WORK REQUIRED: Scan the records for the word "will". Return each line where it is found.

Collected data entries:
┄┄┄┄┄┄┄┄┄┄

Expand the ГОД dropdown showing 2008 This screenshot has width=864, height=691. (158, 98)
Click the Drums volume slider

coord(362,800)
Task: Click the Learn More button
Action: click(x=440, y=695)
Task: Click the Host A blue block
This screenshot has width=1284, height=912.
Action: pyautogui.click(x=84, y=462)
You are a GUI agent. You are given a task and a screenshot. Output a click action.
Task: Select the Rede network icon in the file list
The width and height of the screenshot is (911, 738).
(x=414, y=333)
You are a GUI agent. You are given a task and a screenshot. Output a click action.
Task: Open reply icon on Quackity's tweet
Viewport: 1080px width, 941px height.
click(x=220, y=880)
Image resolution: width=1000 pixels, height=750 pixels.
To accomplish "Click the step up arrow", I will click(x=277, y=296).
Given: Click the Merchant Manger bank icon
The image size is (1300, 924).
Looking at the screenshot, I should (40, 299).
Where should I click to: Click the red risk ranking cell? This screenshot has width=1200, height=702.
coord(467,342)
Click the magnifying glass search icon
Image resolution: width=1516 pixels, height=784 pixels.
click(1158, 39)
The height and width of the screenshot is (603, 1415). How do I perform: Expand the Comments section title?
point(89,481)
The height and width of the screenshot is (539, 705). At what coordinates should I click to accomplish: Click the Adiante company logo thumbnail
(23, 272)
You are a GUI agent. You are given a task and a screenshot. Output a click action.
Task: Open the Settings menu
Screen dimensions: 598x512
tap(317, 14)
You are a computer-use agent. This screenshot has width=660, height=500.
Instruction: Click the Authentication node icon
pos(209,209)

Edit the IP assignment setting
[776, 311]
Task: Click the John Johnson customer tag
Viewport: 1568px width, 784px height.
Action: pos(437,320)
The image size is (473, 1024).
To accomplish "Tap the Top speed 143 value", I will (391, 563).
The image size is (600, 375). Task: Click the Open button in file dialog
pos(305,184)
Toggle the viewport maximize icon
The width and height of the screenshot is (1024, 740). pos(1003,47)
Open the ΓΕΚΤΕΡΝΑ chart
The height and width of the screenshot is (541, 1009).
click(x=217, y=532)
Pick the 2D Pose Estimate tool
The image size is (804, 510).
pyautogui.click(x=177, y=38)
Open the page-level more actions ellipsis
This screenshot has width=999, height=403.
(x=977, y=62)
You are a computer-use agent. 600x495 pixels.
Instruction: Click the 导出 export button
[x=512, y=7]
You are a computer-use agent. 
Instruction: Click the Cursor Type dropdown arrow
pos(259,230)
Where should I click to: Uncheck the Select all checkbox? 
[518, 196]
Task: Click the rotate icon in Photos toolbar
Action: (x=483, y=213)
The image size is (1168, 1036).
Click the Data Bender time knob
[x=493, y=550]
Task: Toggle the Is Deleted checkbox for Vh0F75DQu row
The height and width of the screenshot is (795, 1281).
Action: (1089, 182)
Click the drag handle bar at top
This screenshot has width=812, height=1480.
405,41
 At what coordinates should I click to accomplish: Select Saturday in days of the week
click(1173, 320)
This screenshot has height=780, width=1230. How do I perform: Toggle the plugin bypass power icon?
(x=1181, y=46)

┄┄┄┄┄┄┄┄┄┄

PROBLEM SOLUTION:
To accomplish "Click the step up arrow", I will click(x=277, y=296).
To accomplish "Tap the Top speed 143 value", I will (391, 563).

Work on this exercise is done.